On the day of the surgery I was terrified, but my support network urged me on. The longest part was all the pre-op procedures. The actual procedure was comfortable, not scary, and pain-free. I was semi-awake. They gave me some amazing anesthetic. The experience was almost pleasant. After the surgery, my left eye was patched, I was wheeled out into recovery, and after having a drink of juice and resting for 1/2 hour, I was walking to the hospital cafeteria for lunch, feeling just fine. 3 hours later, the surgeon came to check my eye. He checked my retina, pressures, vision on the chart….he said it was all good. My eye was definitely bloody looking, and I had double vision (up and down double vision.) He said that was because my left eye had been clamped open and it was now out of alignment with my right. That would change and go back to normal soon. I had slight discomfort a few hours later, for which I took some Tylenol. I had to wear the patch until the next morning. The next morning I took the patch off (with much anticipation!) and my vision was perfectly fine…clear, no double vision, and…..NO FLOATERS!!!

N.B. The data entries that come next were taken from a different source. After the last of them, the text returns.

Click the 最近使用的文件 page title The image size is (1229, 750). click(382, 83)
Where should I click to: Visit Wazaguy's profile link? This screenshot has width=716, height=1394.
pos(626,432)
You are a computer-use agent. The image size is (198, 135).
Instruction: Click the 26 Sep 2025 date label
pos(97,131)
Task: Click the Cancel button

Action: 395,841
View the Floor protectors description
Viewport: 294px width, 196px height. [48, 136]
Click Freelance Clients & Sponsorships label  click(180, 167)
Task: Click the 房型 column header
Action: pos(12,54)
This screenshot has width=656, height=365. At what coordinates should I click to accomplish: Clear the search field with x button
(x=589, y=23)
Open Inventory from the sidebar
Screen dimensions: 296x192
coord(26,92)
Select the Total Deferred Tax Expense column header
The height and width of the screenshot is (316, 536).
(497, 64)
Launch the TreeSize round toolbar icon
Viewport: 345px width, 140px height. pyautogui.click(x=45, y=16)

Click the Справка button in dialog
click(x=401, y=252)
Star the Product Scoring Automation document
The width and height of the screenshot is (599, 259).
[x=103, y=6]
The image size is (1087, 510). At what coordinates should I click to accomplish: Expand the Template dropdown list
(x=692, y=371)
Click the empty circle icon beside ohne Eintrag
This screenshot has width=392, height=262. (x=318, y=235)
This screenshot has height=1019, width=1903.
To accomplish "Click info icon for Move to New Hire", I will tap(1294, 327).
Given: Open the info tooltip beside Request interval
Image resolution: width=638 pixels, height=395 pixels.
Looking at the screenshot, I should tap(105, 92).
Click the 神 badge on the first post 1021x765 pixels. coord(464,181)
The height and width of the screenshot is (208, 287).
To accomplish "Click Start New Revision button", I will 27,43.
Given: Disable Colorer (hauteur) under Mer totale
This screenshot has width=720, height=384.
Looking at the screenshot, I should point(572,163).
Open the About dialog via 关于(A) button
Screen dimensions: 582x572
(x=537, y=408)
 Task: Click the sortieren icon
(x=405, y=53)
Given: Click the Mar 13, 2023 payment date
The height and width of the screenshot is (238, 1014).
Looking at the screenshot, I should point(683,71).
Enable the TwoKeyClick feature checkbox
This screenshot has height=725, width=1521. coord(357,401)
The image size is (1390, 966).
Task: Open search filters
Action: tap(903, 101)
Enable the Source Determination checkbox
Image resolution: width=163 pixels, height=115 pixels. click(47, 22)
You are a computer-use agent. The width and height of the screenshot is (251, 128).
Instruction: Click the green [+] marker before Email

It has been about 10 days since my surgery. I am deliriously happy. I feel like I have been let out of prison and I have my life back. I feel confident and relaxed again. I have hope. I am driving and working at the computer with so much less effort. I will say, my right eye is definitely full of floaters and is not ideal, but, I think I chose the correct eye to have done first…the left eye was the worst and was causing me the most distraction. It is SO much easier to deal with life and do all the things I need to do with one floater-free eye. I cannot tell you what a difference I feel now. The eye is just slightly red now, getting better every day. Still taking the drops. I’ll have my 2-week follow up app’t with Dr. G. on Thursday (August 7th.) Hopefully, I’ll get a good report….and I’ll be able to book surgery for the right eye.

If I had to do it all over again, knowing what I do now, I would do it without hesitation. I have heard, and now believe, that the safety and efficacy of this procedure has improved drastically in the last few years…with the new instrumentation that is available. I don’t know why it isn’t more accepted in the health-care community to do this for floaters. It’s such a strange gap in the system. This is something that is going to change…with advocacy from groups like this (One Clear Vision) and people who suffer from this affliction….I believe it must and will change.